Я рассказал ей про все, что услышал и воспринял с того момента, как Яна и Савва появились в моей квартире, и до памятного утра на крыше дома на Лесном: про Ильинского, его работу, странное заочное знакомство с Яной и ее эффектное появление из телевизора в лаборатории НИИ Военно-морского флота; про запредельную Вечность, Ветхого Днями, элохимов, шедов, людей, Контур и Полигон, Сферу Вероятности и ключевые сценарии Эксперимента. Руки у меня уже пришли в норму, боль ушла и даже опухоли на саднящей скуле как будто не стало; Стелла внимательно слушала меня, откинувшись на спинку стула и время от времени задумчиво кивая, словно учительница, слушающая верный ответ прилежного ученика.

Я закончил. Стелла посидела еще некоторое время, будто в раздумьях, потом выпрямилась и торжественно произнесла:

– Спасибо за откровенность, Виктор! Что ж, я тоже буду честна. Настало время тебе узнать правду.

Она нагнулась, заговорщицки приблизив ко мне лицо, и прошептала:

– На самом деле это я – элохим. А Яна – шеда.

Ее черные глаза округлились, как у ребенка, рассказывающего взрослому, откуда на самом деле берутся дети. Я молча смотрел на нее.

В бездонной глубине черных глаз метнулись веселые искорки.

Я продолжал молчать.

Стелла прыснула, сдержалась, пытаясь оставаться серьезной, затем фыркнула, а потом звонко и заразительно расхохоталась, запрокинув голову.

– Ну и лицо у тебя было, ты бы видел! – хохотала она. – Ты же поверил, да? Ну признайся, поверил?

– Нет.

– Врешь, врешь! Хоть на секундочку, а поверил, я видела!

Она отсмеялась, посерьезнела и сказала:

– Ладно, это шутка была. Я шеда, конечно. И вот тебе правда: люди не являются объектом Эксперимента. Вы просто лабораторные материалы, условия задачки, которую решаем мы и элохимы, соревнуясь, кто быстрее и точнее справится. Контур, Полигон, Сфера – все это сделано, чтобы испытать нас, а не вас. И когда все закончится, то вас всех просто сотрут с доски без следа, как решенное уравнение. Нравится такая правда?

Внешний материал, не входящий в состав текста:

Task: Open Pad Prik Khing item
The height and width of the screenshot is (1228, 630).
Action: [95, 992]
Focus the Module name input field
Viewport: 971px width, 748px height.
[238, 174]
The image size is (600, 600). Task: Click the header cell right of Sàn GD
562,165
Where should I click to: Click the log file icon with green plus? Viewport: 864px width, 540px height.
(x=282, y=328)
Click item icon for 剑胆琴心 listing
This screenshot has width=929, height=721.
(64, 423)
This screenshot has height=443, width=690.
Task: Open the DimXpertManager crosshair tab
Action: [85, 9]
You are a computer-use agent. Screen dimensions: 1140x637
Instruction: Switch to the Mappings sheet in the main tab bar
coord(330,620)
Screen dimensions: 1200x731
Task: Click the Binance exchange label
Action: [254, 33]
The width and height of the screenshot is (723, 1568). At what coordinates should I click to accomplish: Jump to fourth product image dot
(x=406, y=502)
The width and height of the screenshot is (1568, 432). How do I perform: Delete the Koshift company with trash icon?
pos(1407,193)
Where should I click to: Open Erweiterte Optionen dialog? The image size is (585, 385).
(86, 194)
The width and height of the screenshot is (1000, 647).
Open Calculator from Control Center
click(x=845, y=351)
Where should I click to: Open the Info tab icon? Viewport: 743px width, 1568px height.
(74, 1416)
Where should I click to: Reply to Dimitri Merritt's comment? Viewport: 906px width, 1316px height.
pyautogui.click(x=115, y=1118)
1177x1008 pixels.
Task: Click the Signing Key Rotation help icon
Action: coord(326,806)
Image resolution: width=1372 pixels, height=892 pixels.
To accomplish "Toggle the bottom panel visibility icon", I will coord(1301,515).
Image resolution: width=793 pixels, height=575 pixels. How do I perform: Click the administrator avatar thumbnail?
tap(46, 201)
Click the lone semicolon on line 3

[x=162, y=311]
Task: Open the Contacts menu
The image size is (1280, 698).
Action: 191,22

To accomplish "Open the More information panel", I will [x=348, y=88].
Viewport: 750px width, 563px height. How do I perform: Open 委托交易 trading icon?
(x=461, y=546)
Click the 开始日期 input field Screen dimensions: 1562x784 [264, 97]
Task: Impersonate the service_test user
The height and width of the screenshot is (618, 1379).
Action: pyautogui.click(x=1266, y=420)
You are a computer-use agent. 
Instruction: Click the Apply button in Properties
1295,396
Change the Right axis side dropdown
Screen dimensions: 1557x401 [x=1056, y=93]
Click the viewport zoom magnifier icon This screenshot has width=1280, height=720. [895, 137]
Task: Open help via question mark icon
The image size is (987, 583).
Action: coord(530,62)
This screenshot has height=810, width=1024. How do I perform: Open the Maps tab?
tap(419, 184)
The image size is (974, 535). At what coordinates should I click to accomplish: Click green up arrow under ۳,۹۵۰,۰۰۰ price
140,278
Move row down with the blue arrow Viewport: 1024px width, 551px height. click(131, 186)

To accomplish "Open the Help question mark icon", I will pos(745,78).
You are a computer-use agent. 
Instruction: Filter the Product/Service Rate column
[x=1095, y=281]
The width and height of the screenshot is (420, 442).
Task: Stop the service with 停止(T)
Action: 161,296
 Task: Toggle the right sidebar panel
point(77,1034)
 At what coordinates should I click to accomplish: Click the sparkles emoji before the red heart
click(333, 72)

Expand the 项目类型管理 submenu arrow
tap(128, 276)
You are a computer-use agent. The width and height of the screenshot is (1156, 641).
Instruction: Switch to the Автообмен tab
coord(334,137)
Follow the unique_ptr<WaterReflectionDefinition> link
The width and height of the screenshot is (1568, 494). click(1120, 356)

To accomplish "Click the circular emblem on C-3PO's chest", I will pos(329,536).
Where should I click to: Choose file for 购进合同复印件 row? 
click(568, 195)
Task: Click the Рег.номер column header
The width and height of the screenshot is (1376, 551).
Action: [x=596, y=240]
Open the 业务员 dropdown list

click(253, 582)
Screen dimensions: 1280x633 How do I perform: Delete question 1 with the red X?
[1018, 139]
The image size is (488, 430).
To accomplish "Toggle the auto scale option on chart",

Лицо ее вдруг стало жестким, глаза сузились, и она стала похожа на злую королеву-колдунью, которой надоело прикидываться Белоснежкой.

– Что, не очень? Ладно, тогда еще одна правда: Эксперимент уже завершился. Сто сорок четыре тысячи праведников отправились за пределы Контура – или нет, или просто Ветхий Днями убедился, что сама идея создания во всем подобных Ему сущностей была ошибкой. Решение принято, Апокалипсис состоялся, просто вы этого еще не заметили из-за физических особенностей времени. Ведь вне Контура времени нет, для Ветхого Днями не существует ни прошлого, ни будущего, для Него все – один миг, в который умещается история Мира от Большого взрыва до будущего, отдаленного от дня сегодняшнего настолько, сколько осталось еще существовать Вселенной. Не имеет значения, когда по местному времени Он принял такое решение: сто лет назад, пятьсот или тысячу – важно только, что вся история последних веков человечества это неуловимый миг между щелчком выключателя и моментом, когда погаснет свет.

– Не верю.

– Что так? – удивилась Стелла. – Почему же? Не хочется признавать абсолютную бессмысленность собственного бытия? А придется. Давай-ка я помогу: залезу тебе в мозги, как сделала Яна, и загружу туда любую правду, какую только захочу, и ты мне поверишь, как верит ребенок вранью взрослого человека потому только, что справедливо считает его сильнее и умнее себя самого.

Она вздохнула и махнула рукой.

– Ладно, что-то я завелась. Просто не понимаю, почему ты принял на веру все, что она тебе наговорила и вложила в голову.

“Не ей я поверил, – подумал я. – А Савве”.

– А Савва что же, не человек? – тут же отозвалась Стелла.

Я вздрогнул.

– Он, конечно, незаурядная личность, умница – но ведь тоже человек, как и ты. Это в своей математике он гений, но во всем остальном…Ты никогда не задумывался, почему Ильинский ей так верит?.. Ладно, – она хлопнула в ладоши. – От подарков ты отказываешься, но выпивкой я тебя угостить просто обязана. Приглашаю в ресторан. Заодно расскажу, как обстоят дела на самом деле. Нужно же выслушать и другую сторону, правда? А выводы сделаешь сам.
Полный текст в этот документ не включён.